● **WRITTEN EXERCISE**
Extend the kernel mailing-list reply about the swapoff race patch, picking up right where its last line stops.

● **EXCERPT PROVIDED**

========================

Re: About swapoff race patch (was Re: [PATCH] mm, swap: bounds check swap_info accesses to avoid NULL derefs)

Matthew Wilcox <willy@xxxxxxxxxxxxx> · Mon, 4 Feb 2019 14:26:42 -0800

On Mon, Feb 04, 2019 at 01:37:00PM -0800, Hugh Dickins wrote:
> On Thu, 31 Jan 2019, Andrew Morton wrote:
> > On Thu, 31 Jan 2019 10:48:29 +0800 "Huang\, Ying" <ying.huang@xxxxxxxxx> wrote:
> > > Andrew Morton <akpm@xxxxxxxxxxxxxxxxxxxx> writes:
> > > > mm-swap-fix-race-between-swapoff-and-some-swap-operations.patch is very
> > > > stuck so can you please redo this against mainline?
> > 
> > I have no evidence that it has been reviewed, for a start.  I've asked
> > Hugh to look at it.
> 
> I tried at the weekend.  Usual story: I don't like it at all, the
> ever-increasing complexity there, but certainly understand the need
> for that fix, and have not managed to think up anything better -
> and now I need to switch away, sorry.
> 
> The multiple dynamically allocated and freed swapper address spaces
> have indeed broken what used to make it safe.  If those imaginary
> address spaces did not have to be virtually contiguous, I'd say
> cache them and reuse them, instead of freeing.  But I don't see
> how to do that as it stands.
> 
> find_get_page(swapper_address_space(entry), swp_offset(entry)) has
> become an unsafe construct, where it used to be safe against corrupted
> page tables.  Maybe we don't care so much about crashing on corrupted
> page tables nowadays (I haven't heard recent complaints), and I think
> Huang is correct that lookup_swap_cache() and __read_swap_cache_async()

========================

● **SUPPLIED INFORMATION**
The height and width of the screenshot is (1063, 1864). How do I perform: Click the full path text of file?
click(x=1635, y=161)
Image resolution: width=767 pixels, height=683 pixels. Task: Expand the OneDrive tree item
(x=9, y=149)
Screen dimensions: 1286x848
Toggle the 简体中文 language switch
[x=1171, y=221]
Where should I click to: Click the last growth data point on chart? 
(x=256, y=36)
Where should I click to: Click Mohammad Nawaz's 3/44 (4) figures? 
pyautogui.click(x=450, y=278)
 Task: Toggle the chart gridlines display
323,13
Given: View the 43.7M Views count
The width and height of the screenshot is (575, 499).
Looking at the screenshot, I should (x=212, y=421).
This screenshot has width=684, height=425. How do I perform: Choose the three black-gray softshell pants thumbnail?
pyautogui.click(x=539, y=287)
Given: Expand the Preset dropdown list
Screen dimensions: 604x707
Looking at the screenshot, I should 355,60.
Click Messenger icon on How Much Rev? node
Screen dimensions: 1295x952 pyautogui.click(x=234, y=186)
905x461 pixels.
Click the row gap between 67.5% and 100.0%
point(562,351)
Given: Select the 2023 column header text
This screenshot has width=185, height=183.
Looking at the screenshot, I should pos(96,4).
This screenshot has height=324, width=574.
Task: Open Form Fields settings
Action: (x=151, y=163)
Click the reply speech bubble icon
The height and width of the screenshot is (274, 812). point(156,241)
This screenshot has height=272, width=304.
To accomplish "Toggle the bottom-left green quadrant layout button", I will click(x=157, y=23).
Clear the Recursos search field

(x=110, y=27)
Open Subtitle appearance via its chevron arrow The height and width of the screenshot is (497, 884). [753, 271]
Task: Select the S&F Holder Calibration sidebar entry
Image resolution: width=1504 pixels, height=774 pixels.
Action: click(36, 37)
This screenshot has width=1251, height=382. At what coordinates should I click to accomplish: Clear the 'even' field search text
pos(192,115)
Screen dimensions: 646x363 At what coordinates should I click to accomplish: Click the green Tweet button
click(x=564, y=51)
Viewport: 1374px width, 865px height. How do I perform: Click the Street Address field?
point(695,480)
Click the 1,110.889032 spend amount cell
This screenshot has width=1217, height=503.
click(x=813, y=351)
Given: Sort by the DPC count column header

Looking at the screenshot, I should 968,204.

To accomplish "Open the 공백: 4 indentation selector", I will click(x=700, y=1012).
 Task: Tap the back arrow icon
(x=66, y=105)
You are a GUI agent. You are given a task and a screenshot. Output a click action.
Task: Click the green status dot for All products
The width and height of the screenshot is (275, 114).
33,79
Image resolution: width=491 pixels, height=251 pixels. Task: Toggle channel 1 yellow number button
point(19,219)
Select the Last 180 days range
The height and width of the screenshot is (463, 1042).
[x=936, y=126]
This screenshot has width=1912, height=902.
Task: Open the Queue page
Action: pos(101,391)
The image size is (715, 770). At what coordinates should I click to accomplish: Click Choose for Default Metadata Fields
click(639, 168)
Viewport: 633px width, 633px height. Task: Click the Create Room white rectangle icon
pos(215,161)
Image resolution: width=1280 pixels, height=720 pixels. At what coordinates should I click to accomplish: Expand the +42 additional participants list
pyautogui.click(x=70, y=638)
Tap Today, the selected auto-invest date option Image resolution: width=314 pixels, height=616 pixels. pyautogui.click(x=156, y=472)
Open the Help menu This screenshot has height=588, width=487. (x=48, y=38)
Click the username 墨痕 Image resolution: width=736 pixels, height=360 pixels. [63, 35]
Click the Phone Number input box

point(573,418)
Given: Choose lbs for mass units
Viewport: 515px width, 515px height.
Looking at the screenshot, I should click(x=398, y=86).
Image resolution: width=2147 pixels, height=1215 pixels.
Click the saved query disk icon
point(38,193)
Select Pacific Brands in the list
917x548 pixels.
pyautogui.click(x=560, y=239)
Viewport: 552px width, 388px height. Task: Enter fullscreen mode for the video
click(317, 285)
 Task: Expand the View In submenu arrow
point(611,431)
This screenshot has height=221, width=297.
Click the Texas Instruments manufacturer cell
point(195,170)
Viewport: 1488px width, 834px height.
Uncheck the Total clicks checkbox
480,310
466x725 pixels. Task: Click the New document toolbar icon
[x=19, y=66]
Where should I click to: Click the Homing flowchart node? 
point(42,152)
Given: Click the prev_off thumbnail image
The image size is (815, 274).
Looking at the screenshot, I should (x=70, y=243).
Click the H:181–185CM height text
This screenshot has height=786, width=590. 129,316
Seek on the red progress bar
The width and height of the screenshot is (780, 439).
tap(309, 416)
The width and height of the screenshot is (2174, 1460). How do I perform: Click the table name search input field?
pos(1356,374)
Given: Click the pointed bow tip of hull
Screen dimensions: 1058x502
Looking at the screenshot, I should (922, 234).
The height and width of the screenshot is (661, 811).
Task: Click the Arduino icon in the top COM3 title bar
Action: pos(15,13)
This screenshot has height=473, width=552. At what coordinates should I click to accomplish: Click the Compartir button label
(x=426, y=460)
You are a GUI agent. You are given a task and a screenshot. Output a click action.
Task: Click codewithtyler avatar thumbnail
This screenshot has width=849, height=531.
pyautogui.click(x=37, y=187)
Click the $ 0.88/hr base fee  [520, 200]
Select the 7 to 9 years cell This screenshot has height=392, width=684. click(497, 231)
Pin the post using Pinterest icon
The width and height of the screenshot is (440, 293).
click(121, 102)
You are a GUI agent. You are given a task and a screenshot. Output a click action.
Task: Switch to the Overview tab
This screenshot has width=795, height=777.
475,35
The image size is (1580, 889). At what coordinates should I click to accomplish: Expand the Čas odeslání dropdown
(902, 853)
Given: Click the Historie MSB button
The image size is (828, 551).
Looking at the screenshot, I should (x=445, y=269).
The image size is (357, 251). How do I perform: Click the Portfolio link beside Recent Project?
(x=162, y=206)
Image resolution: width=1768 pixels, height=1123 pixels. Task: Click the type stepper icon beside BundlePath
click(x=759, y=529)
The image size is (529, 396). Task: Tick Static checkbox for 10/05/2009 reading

========================

● **ANSWER TO THIS TASK**
> happen to be the only instances that need to be guarded against swapoff
> (the others are working with page table locked).
> 
> The array of arrays of swapper spaces is all just to get a separate
> lock for separate extents of the swapfile: I wonder whether Matthew has
> anything in mind for that in XArray (I think Peter once got it working
> in radix-tree, but the overhead not so good).

Hi Hugh, thanks for putting me on the cc.

I've certainly noticed what's been going on with the swapper code, but
I've generally had a lack of tuits (round or otherwise) to really dig in
and figure out what's going on.  I've had some ideas about embedding a
spinlock in each leaf node (giving one lock per 64 slots), but I know I've
got about 800 things that I've actually promised to do ahead of looking
at doing that.

I have a suspicion that the swapper code could probably be replaced with
an allocating XArray (like the IDR) and it doesn't really need to be a
full on address_space, but I'm probably wrong because I haven't studied
the swap code in depth.